## ACTIVITY
In the passage on the history of the Department of Peace idea, translate this sentence into Spanish: "In 1935, Senator Matthew Neely (D-West Virginia) wrote and introduced a bill calling for a Department of Peace."
+++ SUPPLIED TEXT +++
Benjamin Rush, a signer of the Declaration of Independence,  first proposed the idea of a Department of Peace in a paper called “A Plan of a Peace- Office of the United States” in our country’s earliest years in 1793.  He thought the Department should have an equal footing with the Department of War and that a Secretary of Peace should have the power to establish schools in every community of the new country. Rush also thought Department would venerate human life.

The idea that originated in Rush’s imagination wouldn’t die. Carrie Chapman Catt, founder of the League of Women Voters, suggested a Department of Peace at a Cause and Cure for War Conference in 1925. American Disciples of Christ Minister Kirby Page wrote and distributed a proposal for a cabinet level Department of Peace and a Secretary of Peace in 1926. Federal legislation on a Department of Peace has been proposed at different times. In 1935, Senator Matthew Neely (D-West Virginia) wrote and introduced a bill calling for a Department of Peace. Numerous bills were introduced from the 1940’s to the 1970’s. In 1947, Representative Everett Dirksen (R-Illinois) proposed a bill to create a Peace Office in the State Department.
+++ MATERIAL PROVIDED +++
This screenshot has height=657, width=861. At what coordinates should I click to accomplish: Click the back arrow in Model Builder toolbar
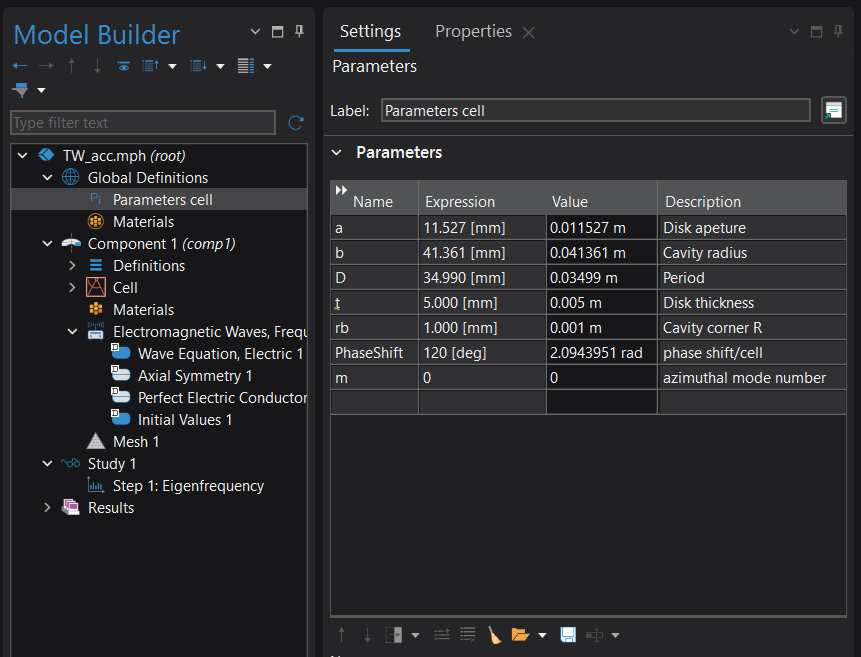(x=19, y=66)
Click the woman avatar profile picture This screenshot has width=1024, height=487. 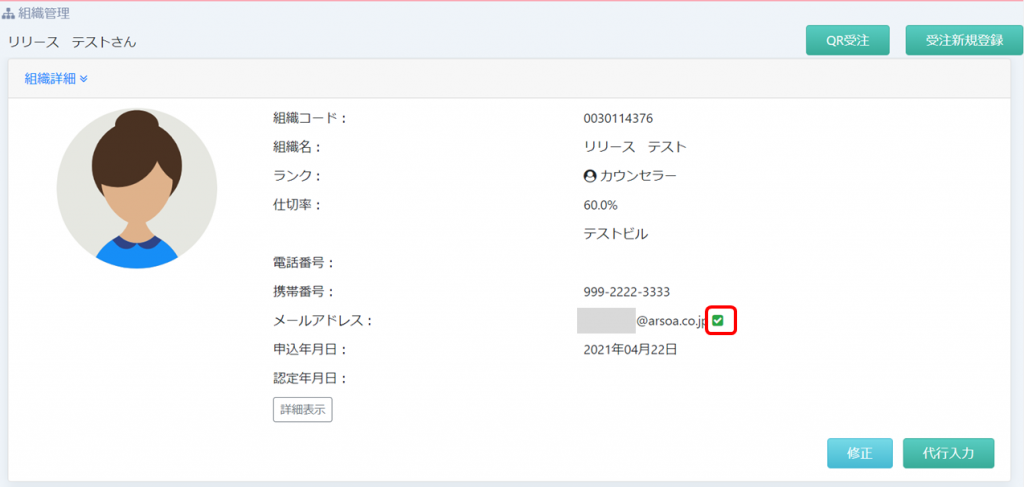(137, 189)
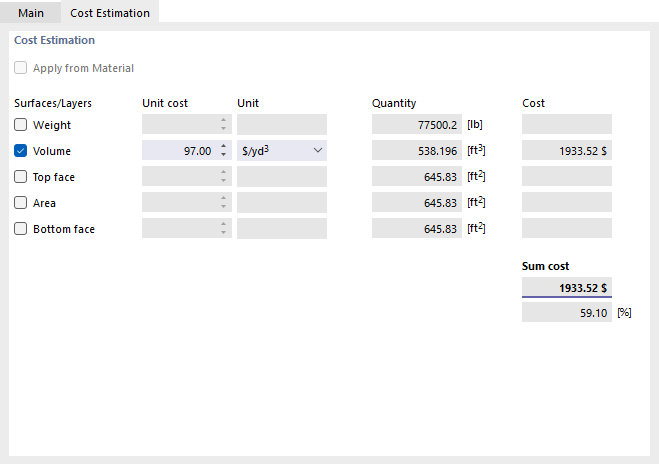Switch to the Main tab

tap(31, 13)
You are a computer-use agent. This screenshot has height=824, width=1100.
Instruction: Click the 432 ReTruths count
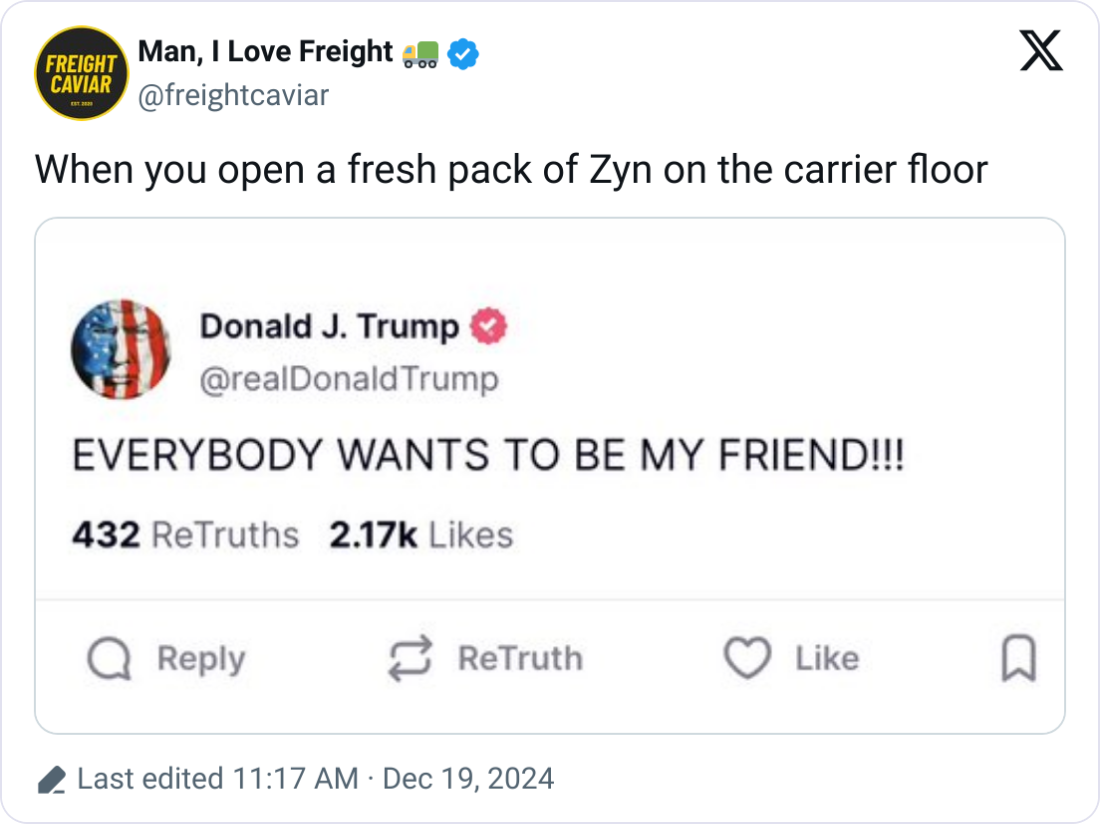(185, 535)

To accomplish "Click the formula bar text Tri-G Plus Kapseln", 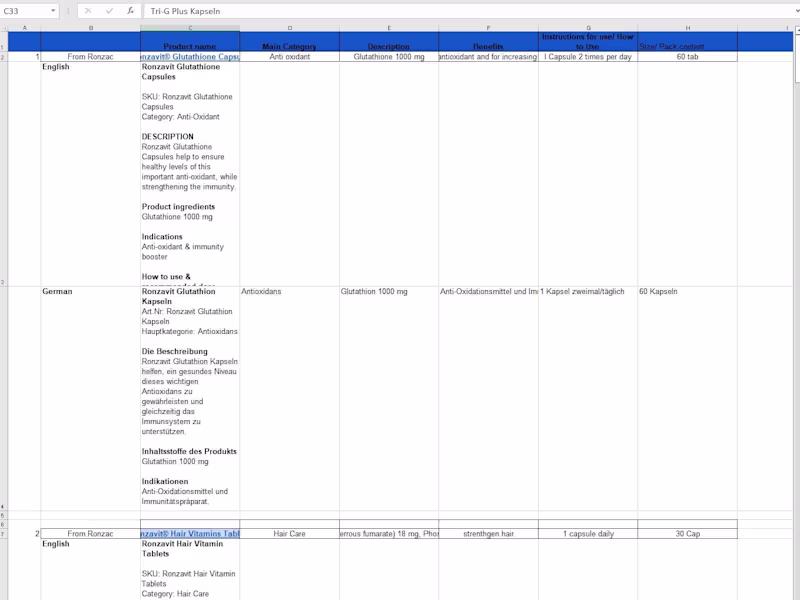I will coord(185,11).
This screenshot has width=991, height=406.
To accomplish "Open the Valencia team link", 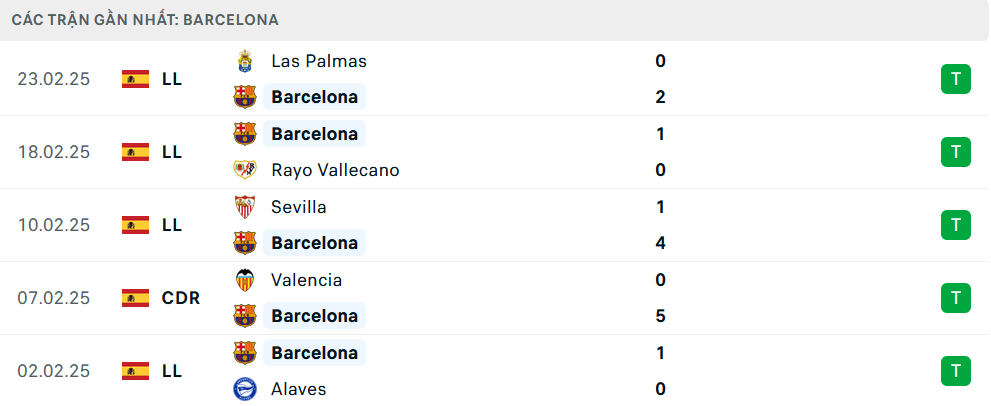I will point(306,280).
+++
+++ MATERIAL PROVIDED +++
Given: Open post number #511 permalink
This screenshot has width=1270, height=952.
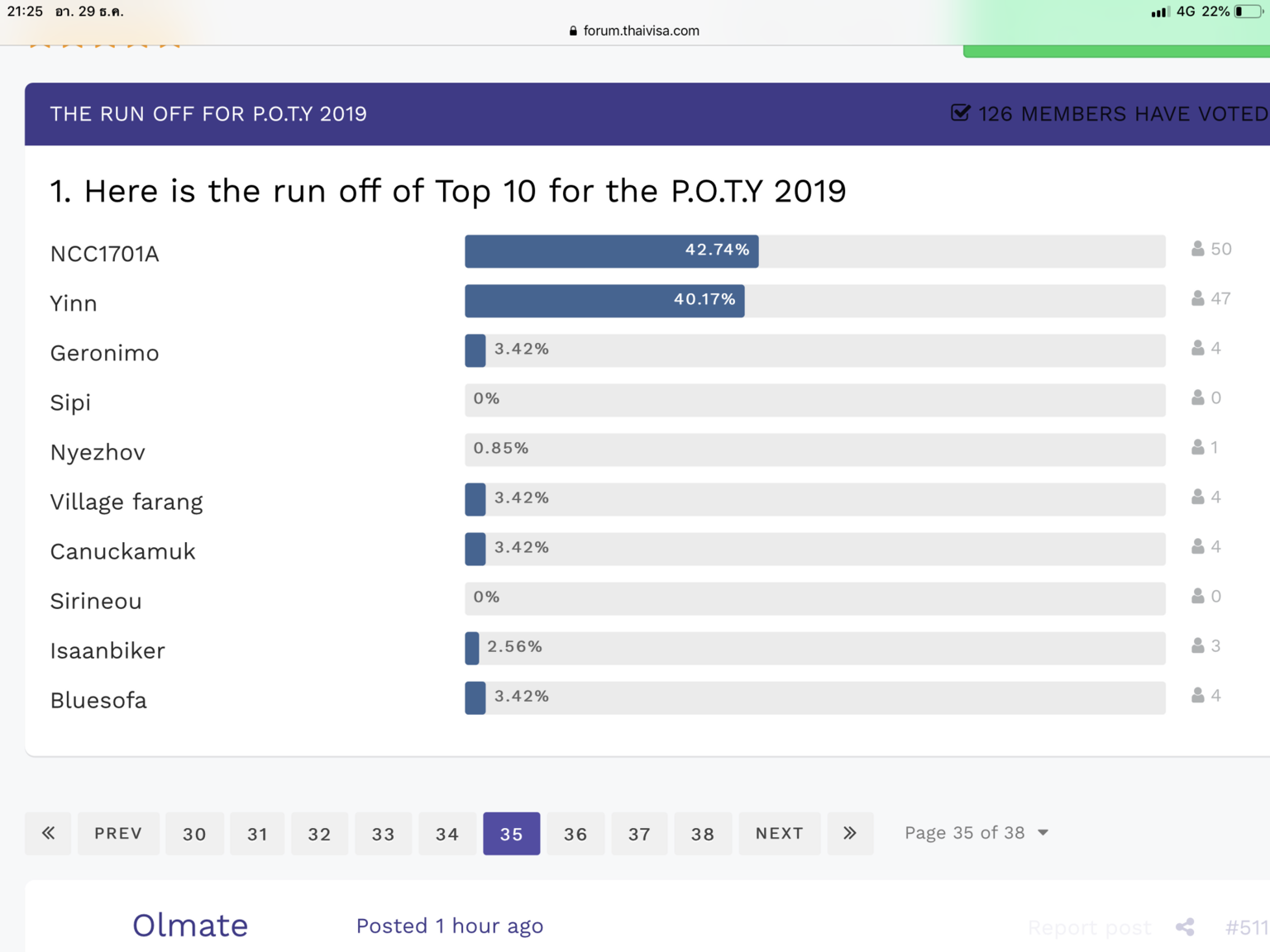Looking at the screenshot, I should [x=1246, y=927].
+++
## RESULT FOR THIS TASK
En 1935, el senador Matthew Neely (D-Virginia Occidental) redactó y presentó un proyecto de ley que pedía un Departamento de Paz.